For the record, my company does not condone touching any of the wildlife. “It’s wild,” Cristina says, and I pretty much think that sums things up. Our job is to take people Out There and have a good time, hopefully teach them something fascinating and new about the incorrigible and heroic Everglades, and be good guides into that quirky wilderness. I love the glades. I knew that in Wilmington, but today, I knew it.
We drove about a hour and a half down the Tamiami Trail (a road initially made to connect Tampa to Miami, hence Tamiami), and reached the airboat ride. When we got there, to Corey Billie’s Airboat Rides, a guide was taking a family from Michigan out so we jumped aboard. I’d never been on an airboat before, and it was exhilarating. We sat in the “suicide seats,” the ones on either side of the driver.

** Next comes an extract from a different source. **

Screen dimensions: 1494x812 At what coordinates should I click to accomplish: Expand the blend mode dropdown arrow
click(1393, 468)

I had a moment when we were ripping out of a waterway and into the open: a flock of white ibises took to the air like a handful of dice thrown from a cup, and the sky was a bright, deep, clear blue like stained glass, and the tall lemon-green sawgrass bent in the breeze…I literally thought to myself this is your life now. And I responded in the only appropriate way which was by weeping, although I did this silently to myself as not to alarm Cristina and the family from Michigan.

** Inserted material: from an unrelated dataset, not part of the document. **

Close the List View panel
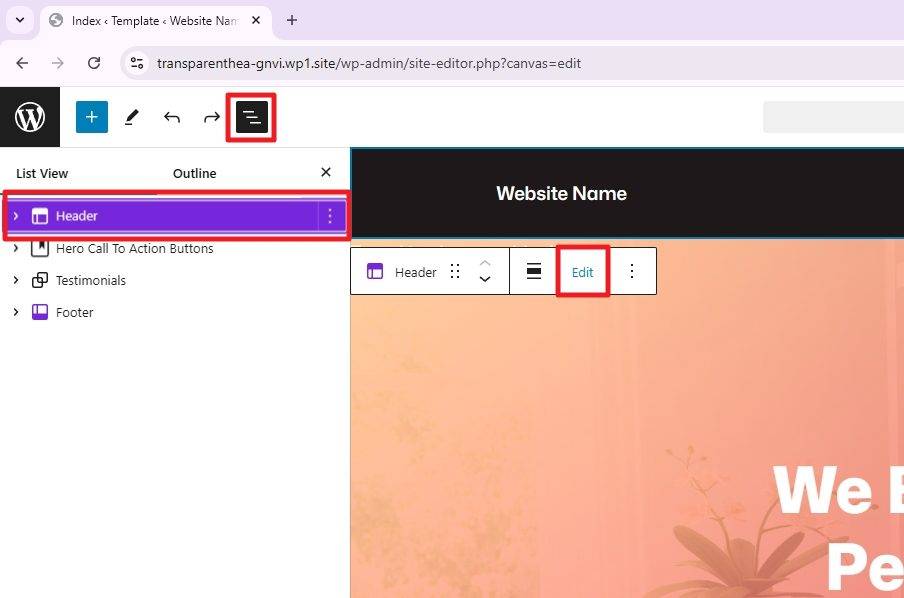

One thing that was clear today is that the wildlife is going to be the boring part of my work here in Florida. The people? Well, that’s my bet on where the real excitement lay.
There’s Corey Billie, a Seminole who privately owns the acreage of the airboat tours (it’s a lot, I can’t remember the number Cristina told me today, sorry), and Kim, the brassy and sassy manager at Corey Billie’s who wears Crocodile Hunter shorts and walked around the sales counter one day to find that a full-grown alligator had sauntered inside the gift shop, and then there’s the crew over at the Skunk Ape Research Center, a roadside attraction that’s on the tour that features an interactive-if-you-want-it animal exhibit (mostly large snakes, some tarantulas, birds, and a cute, cute parrot who blushes when you look at him).

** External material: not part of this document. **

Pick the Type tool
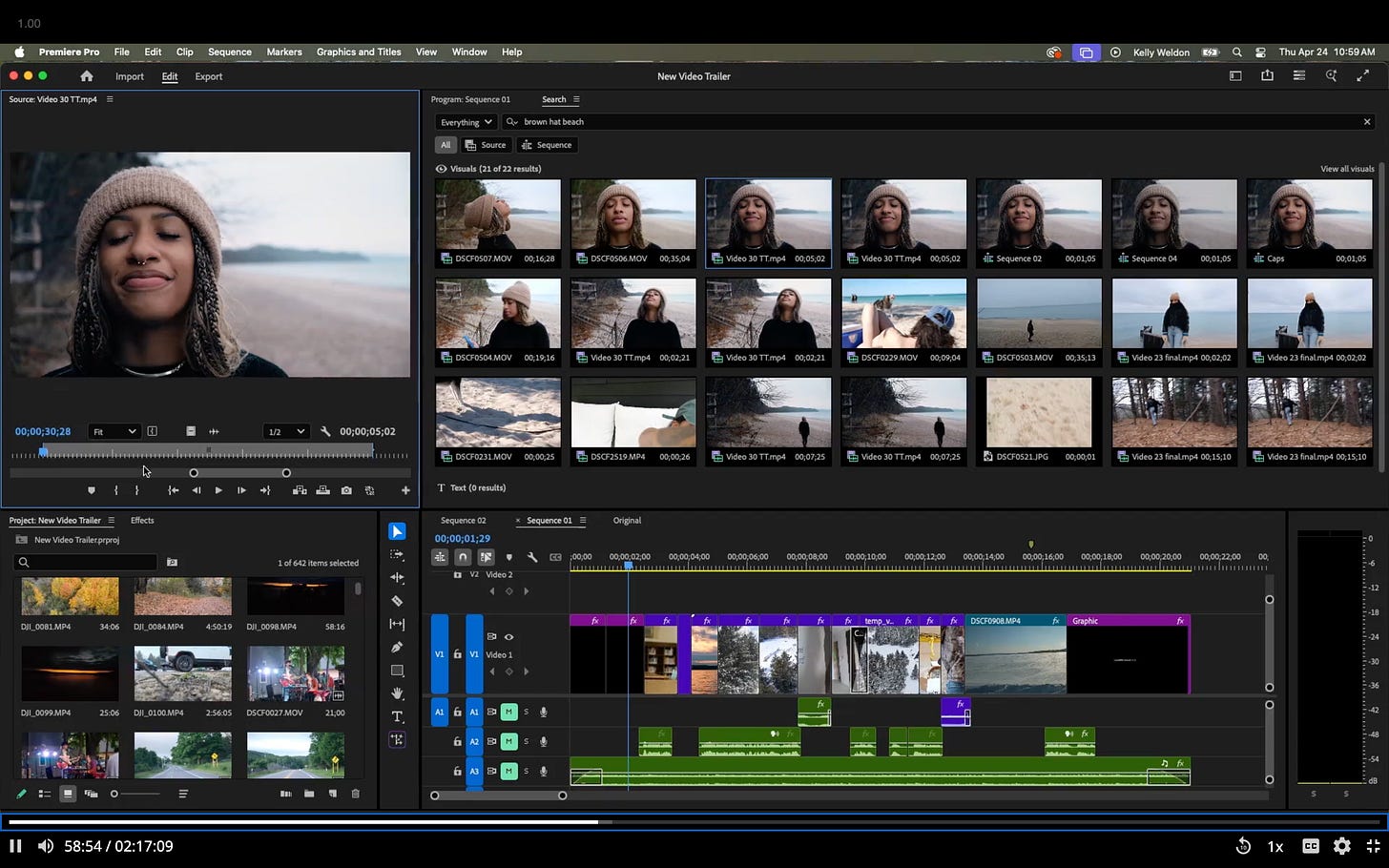click(x=397, y=716)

It’s getting late, and I need to get to bed. As I write this, I realize that I need a whole different blog about the Skunk Ape Research Center and Animal Exhibit. I will say that I could not be more pumped up about life Out There, about Cristina, and about my new job. It’s obvious that I have so much to learn, and my shift from the role of teacher to student is a more than welcome one. Today I saw wild coffee, roseate spoonbills, a cottonmouth moccasin, swamp cabbage (what we eat when we eat hearts of palm), several wild alligators, captive pythons and a blushing parrot, a mind-bending roadside attraction run by a fourth-generation Gladesman who was cooking peanuts and cleaning guns when we got there, and I learned that red mangrove trees can literally walk from one area to another by sending out and dropping their roots.
I am uneducated, unprepared, ill-outfitted, and at the mercy of the Everglades and the people who know it. I find this an extremely desirable place to be. Sometimes humility feels like absolute liberation.
Yes, Lord. Whatever. Oh, well. Enjoy the pictures.
Night, night, beloveds. Sweet dreams.